ABOUT THIS TASK: In the records below, count every line containing "agent". Reply with the number only.

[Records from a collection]
+-------+
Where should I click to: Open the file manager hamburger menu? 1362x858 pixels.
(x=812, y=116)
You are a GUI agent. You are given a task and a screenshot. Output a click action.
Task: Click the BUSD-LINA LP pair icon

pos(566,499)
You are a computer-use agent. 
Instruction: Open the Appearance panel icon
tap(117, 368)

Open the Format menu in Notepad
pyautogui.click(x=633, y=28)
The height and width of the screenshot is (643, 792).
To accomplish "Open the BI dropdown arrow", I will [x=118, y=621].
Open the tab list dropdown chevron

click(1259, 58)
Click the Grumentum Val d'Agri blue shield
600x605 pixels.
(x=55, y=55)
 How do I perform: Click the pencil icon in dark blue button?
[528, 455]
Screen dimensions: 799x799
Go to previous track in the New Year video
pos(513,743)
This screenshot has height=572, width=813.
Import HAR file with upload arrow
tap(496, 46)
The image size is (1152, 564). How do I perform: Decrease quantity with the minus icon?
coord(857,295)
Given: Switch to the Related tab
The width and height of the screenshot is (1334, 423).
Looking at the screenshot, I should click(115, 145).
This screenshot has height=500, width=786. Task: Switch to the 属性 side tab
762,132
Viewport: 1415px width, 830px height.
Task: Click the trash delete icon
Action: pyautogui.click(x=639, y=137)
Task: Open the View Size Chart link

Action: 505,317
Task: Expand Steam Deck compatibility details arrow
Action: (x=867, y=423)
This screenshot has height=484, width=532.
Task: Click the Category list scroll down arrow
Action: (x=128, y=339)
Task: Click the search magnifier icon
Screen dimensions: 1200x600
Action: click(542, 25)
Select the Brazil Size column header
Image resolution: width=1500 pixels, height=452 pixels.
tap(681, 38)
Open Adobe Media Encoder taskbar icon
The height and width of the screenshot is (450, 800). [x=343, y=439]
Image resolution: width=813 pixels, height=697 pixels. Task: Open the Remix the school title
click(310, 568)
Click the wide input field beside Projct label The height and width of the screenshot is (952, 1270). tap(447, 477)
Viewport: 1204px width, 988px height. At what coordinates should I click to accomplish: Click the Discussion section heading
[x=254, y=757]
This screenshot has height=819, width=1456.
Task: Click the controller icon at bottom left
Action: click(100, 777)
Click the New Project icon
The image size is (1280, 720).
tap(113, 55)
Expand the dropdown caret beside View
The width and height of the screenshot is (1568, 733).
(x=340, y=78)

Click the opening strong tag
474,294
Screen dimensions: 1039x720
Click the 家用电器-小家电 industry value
+-------+
RESPONSE AREA: 2